At the same time as announcing 200 Paintings for 200 Years, the National Gallery has expanded the online information it provides about its paintings to include bibliographies, exhibition histories, and provenances. This post is about the first two; I’ll write more about provenances soon. Like the 200 online catalogue entries, these are projects that my team has been working on for some time – building on work done at the Gallery years ago.
What have we published?
Bibliographies
Over the last few months we have uploaded 21,542 bibliographic references relating to 1,164 of the Gallery’s paintings into our TMS collections management system. This entailed adding records for 4,739 new articles and 5,955 new monographs, which between them are linked to 3,528 new author records.

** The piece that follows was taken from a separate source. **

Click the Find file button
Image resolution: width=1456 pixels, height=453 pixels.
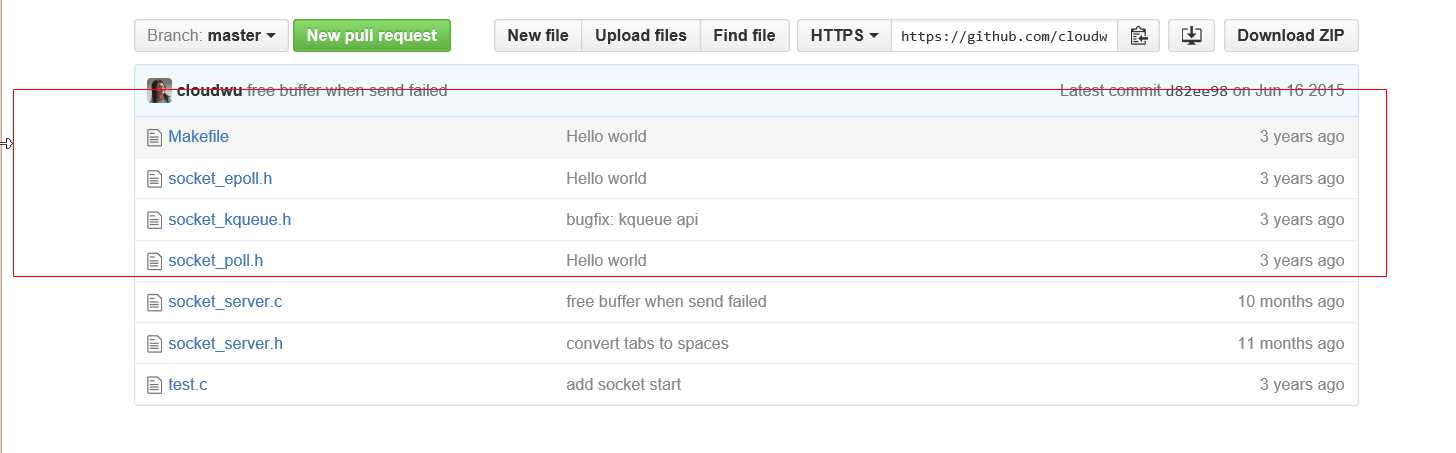coord(744,36)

You can find these references listed on each painting’s web page: scroll down to below the image, to the ‘Key facts’ section, and click on ‘Bibliography’.

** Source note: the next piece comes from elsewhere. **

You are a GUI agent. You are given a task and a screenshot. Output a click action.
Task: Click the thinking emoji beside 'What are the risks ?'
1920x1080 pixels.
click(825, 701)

My standard example, Titian’s Bacchus and Ariadne (NG35), is as good a painting as any to try this. There you’ll see that the references run from Lomazzo’s Trattato dell’arte della pittura, Milan 1584 to A. Brookes, ‘Richard Symonds’s Account of His Visit to Rome in 1649-1651’, The Walpole Society, LXIX, 2007, pp. 1-183. As the note ‘About this record’ says:
Bibliographies may not be complete; more comprehensive information is available in the National Gallery Library.
There’s a reason for this. What we’ve put online are the bibliographies assembled during the Gallery’s Dossier Project, which began around 1993. The project aimed to rehouse and assemble lists of the correspondence, offprints and photographs in the Gallery’s curatorial dossiers (what other museums would call ‘object’ or ‘history’ files); and add core information about every painting – bibliographic references, exhibition histories, references in the Gallery’s archive, and related works.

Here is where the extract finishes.